**STUDY MATERIAL:**

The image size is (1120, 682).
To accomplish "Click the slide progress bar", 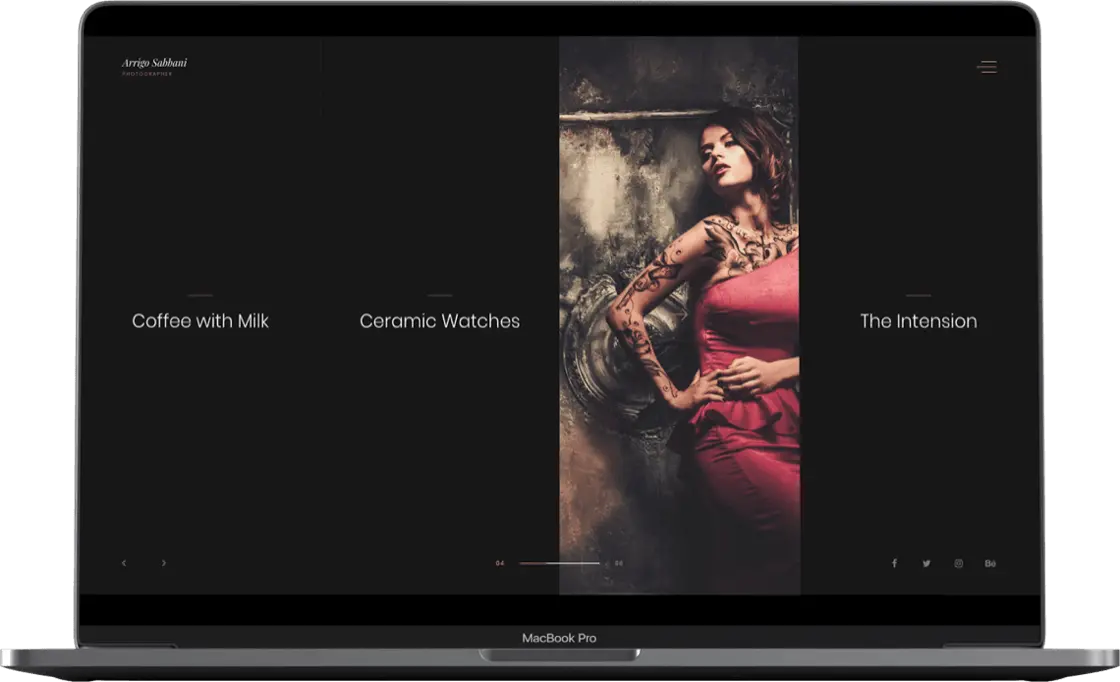I will click(x=559, y=563).
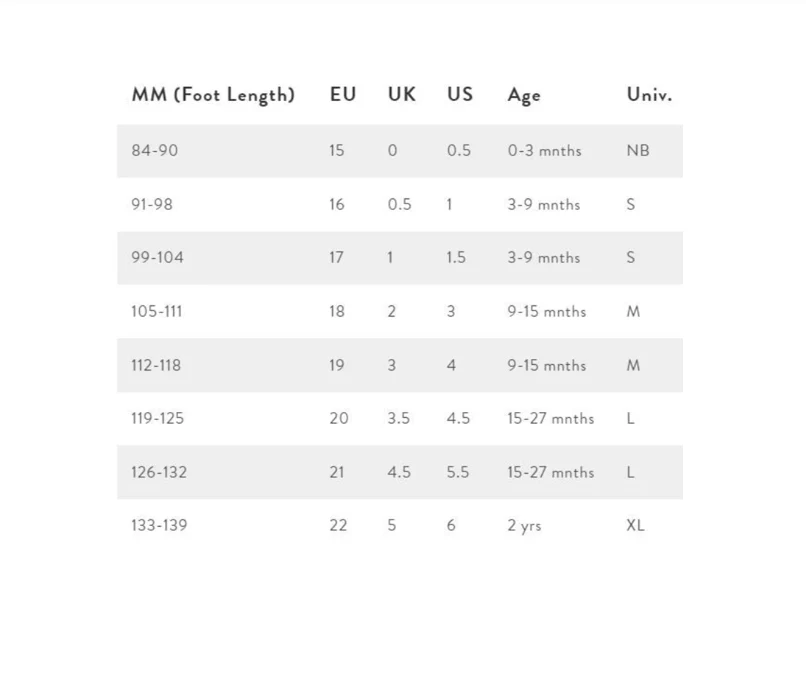Select the 119-125 foot length cell
This screenshot has height=696, width=806.
click(158, 418)
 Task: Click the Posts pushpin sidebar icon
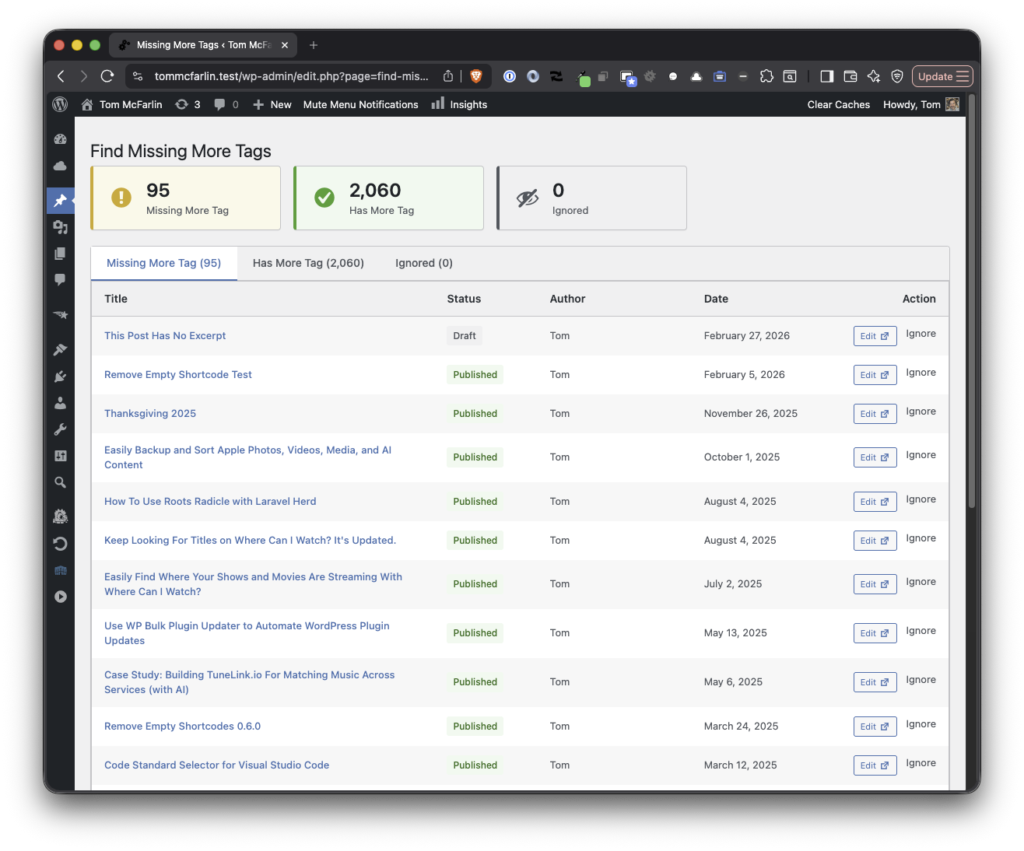pyautogui.click(x=60, y=201)
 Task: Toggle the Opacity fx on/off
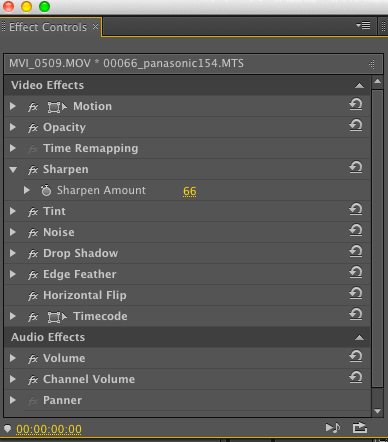click(33, 128)
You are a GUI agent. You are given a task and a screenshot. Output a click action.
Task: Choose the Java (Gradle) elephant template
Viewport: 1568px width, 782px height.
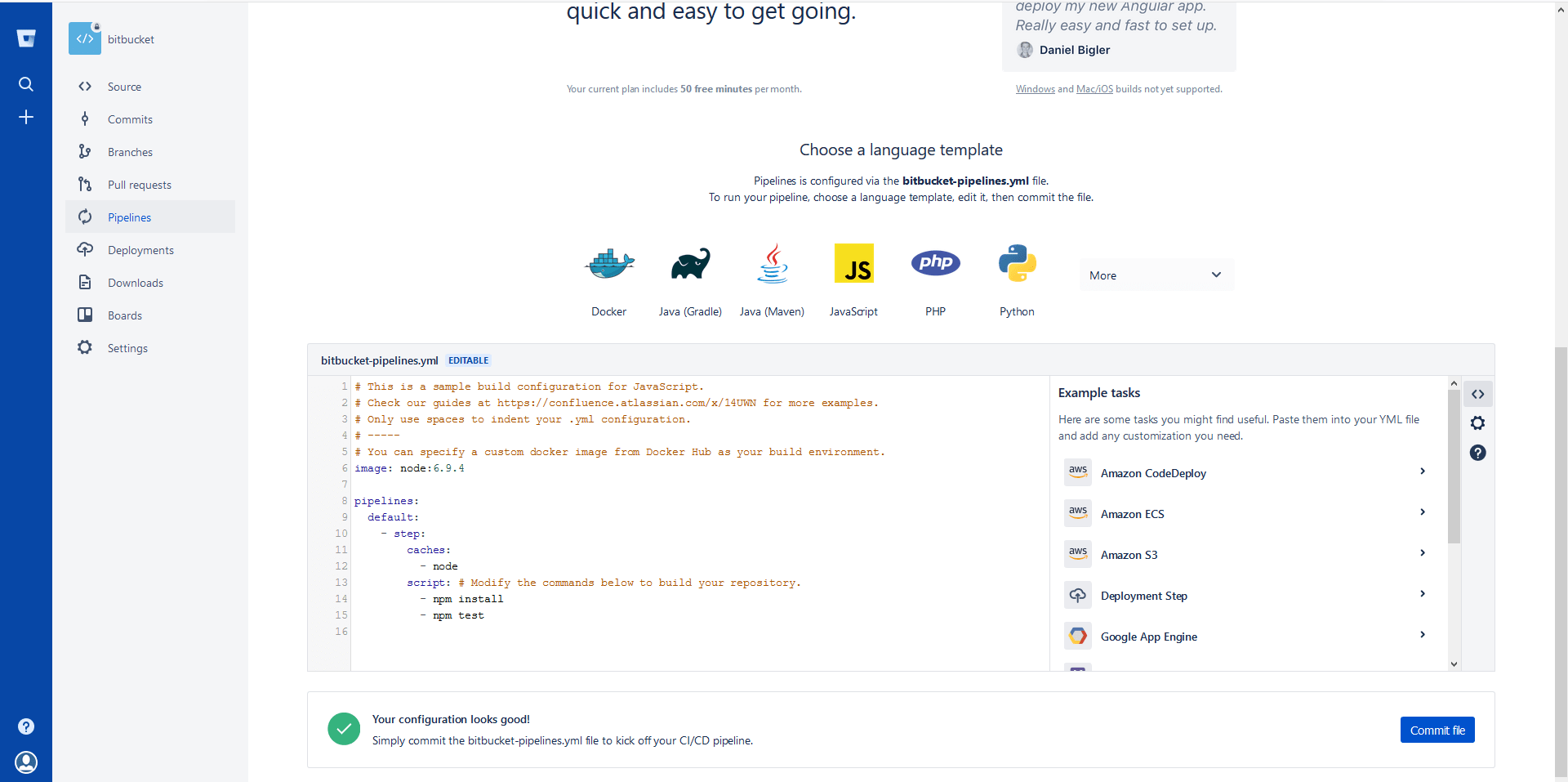690,264
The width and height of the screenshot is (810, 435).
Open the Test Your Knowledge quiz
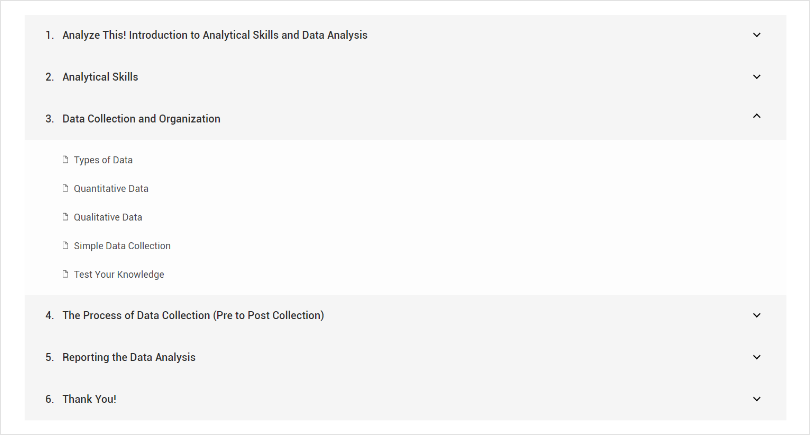(119, 275)
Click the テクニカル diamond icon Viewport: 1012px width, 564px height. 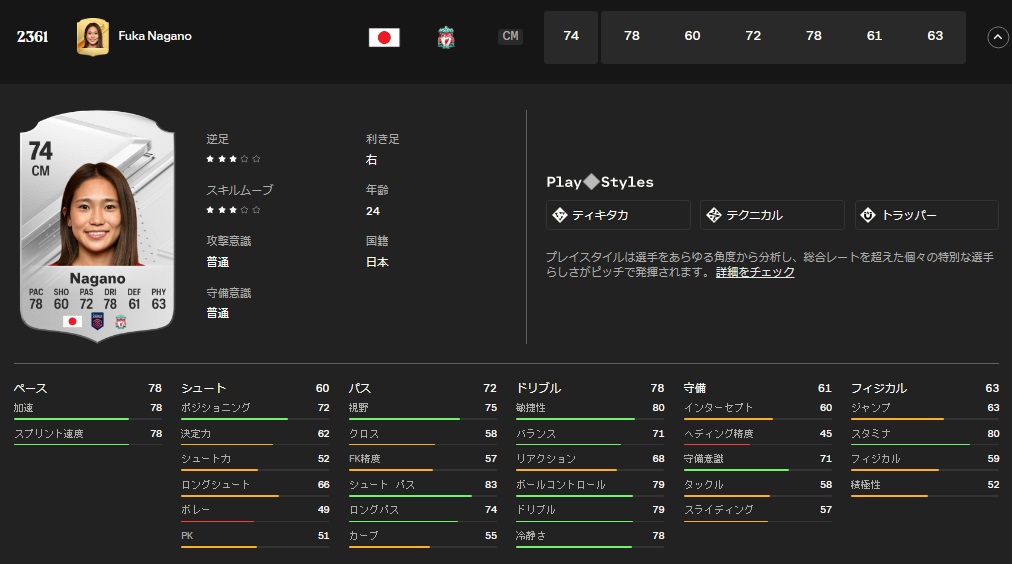tap(714, 215)
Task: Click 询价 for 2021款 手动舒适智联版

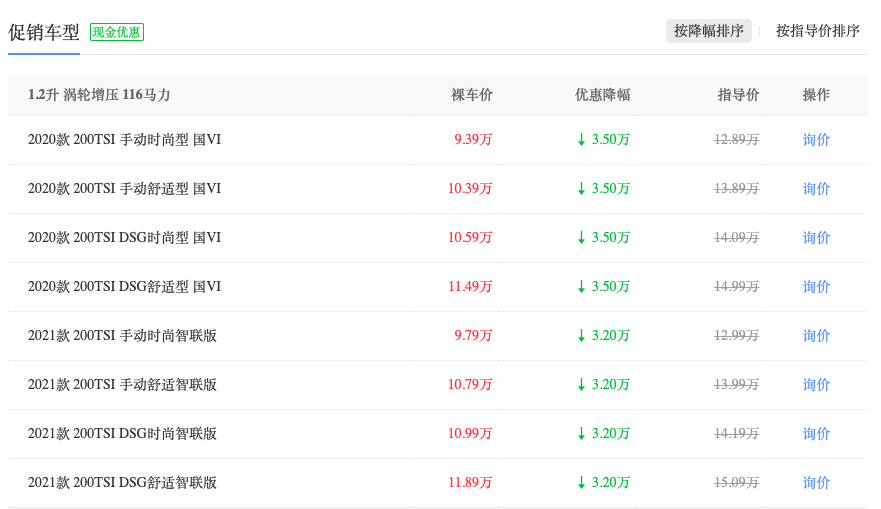Action: (816, 385)
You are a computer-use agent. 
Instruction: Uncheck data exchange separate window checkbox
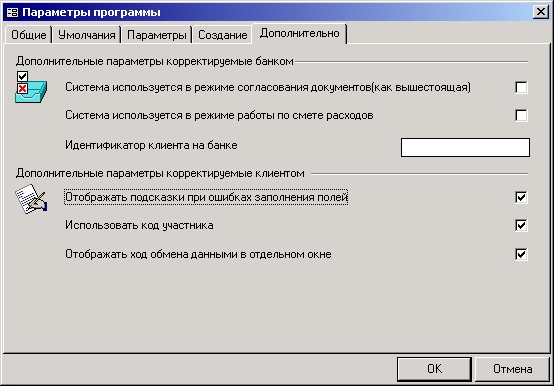pos(521,254)
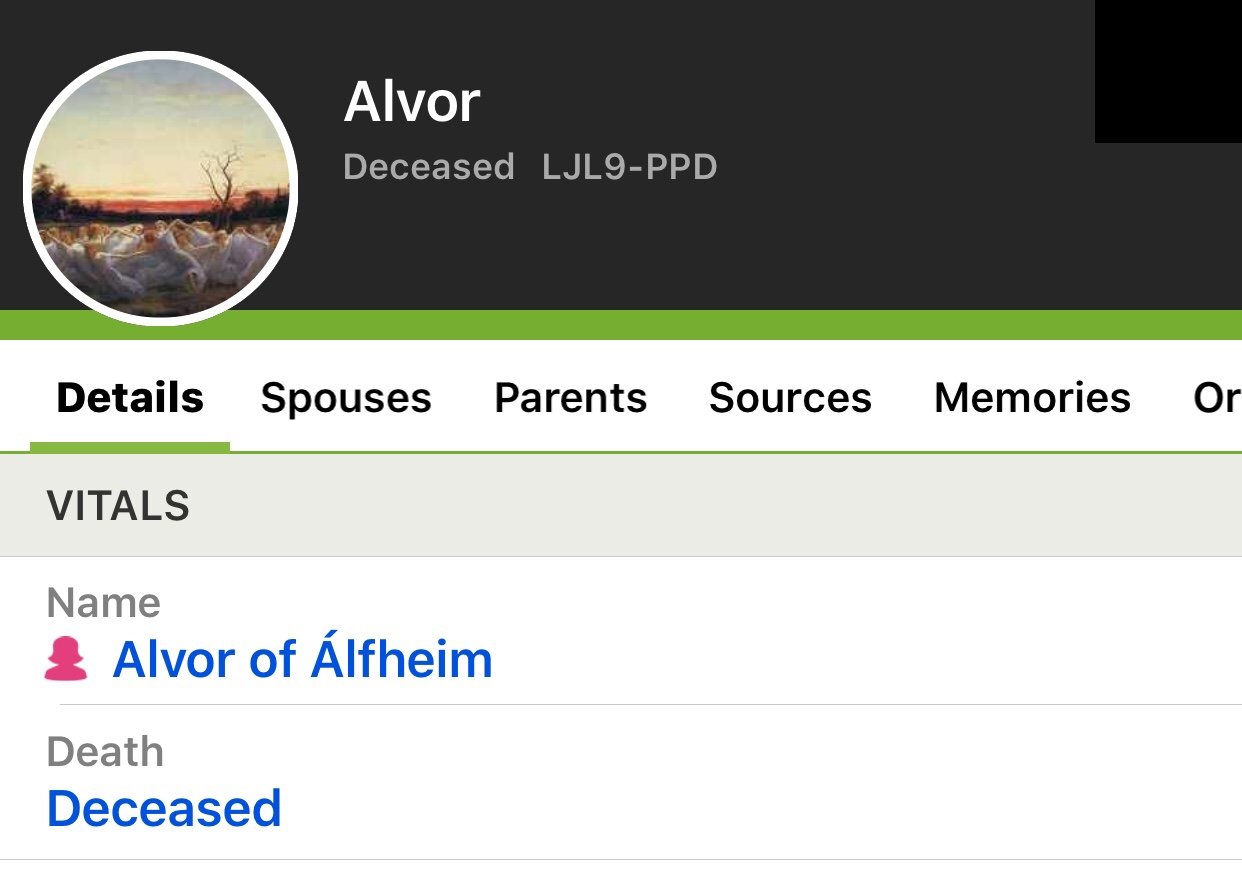This screenshot has width=1242, height=879.
Task: Open Alvor's circular profile portrait
Action: click(x=160, y=189)
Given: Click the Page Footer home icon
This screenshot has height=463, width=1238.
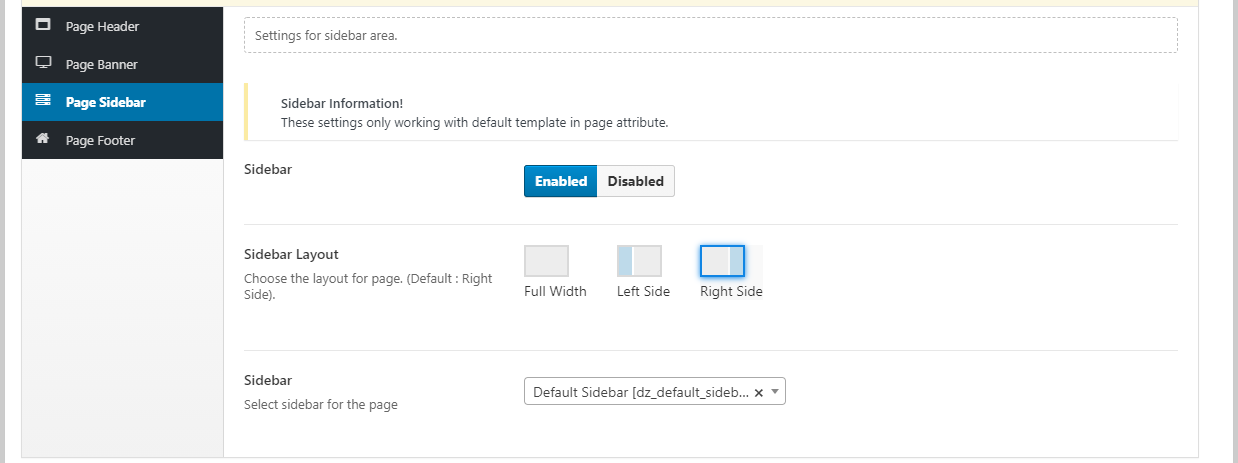Looking at the screenshot, I should click(43, 139).
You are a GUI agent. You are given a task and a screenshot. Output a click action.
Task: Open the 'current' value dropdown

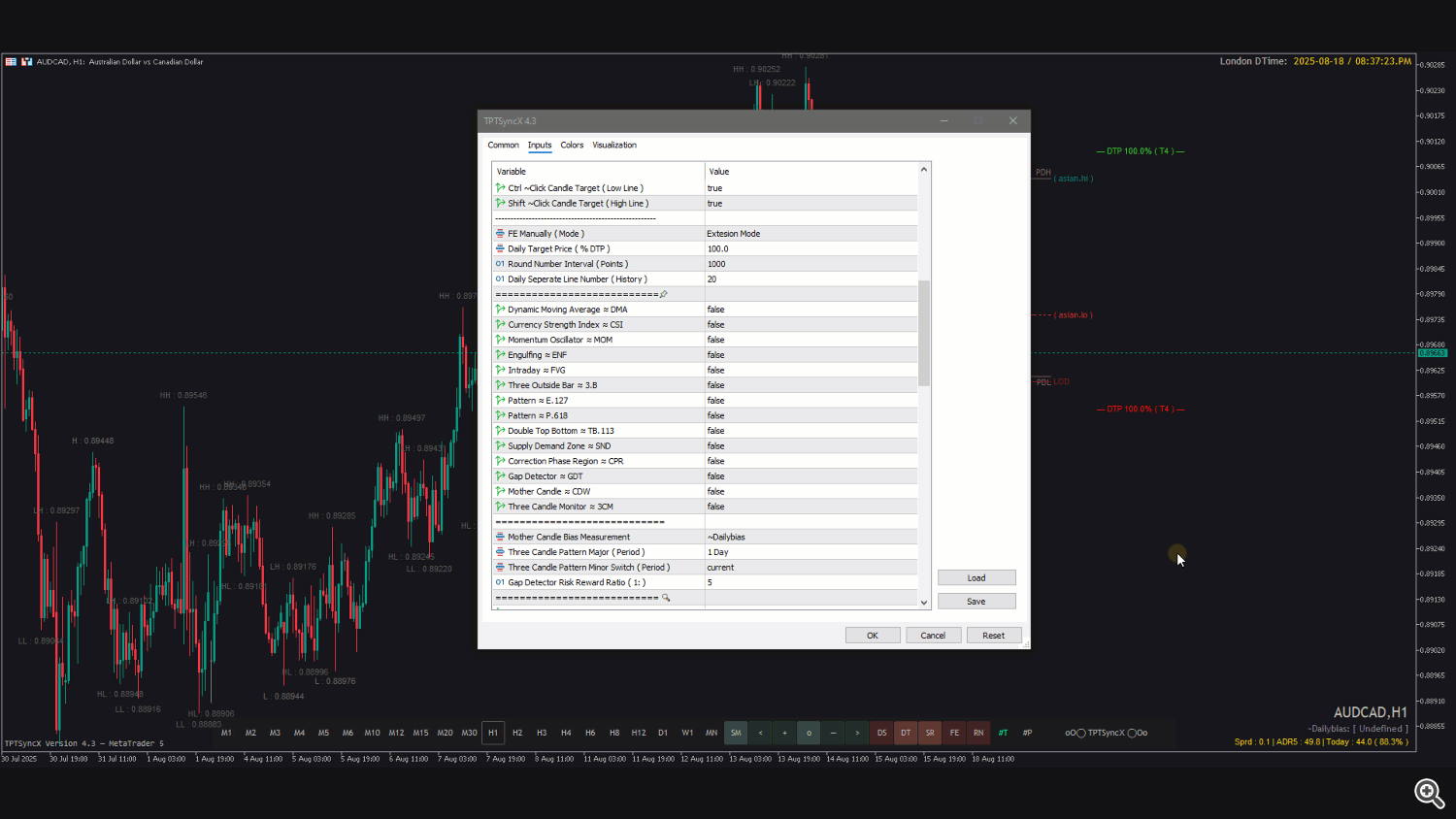click(811, 567)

**REQUIRED WORK:**
Exactly reproduce the lines beginning at the one that contains "This screenshot has height=463, width=1238." and ending at the final line of the material, with the pictures left out.

**SOLUTION FOR THIS PROBLEM:**
This screenshot has height=463, width=1238.
Looking at the screenshot, I should click(43, 139).
You are a GUI agent. You are given a task and a screenshot. Output a click action.
Task: Open the 'current' value dropdown

click(811, 567)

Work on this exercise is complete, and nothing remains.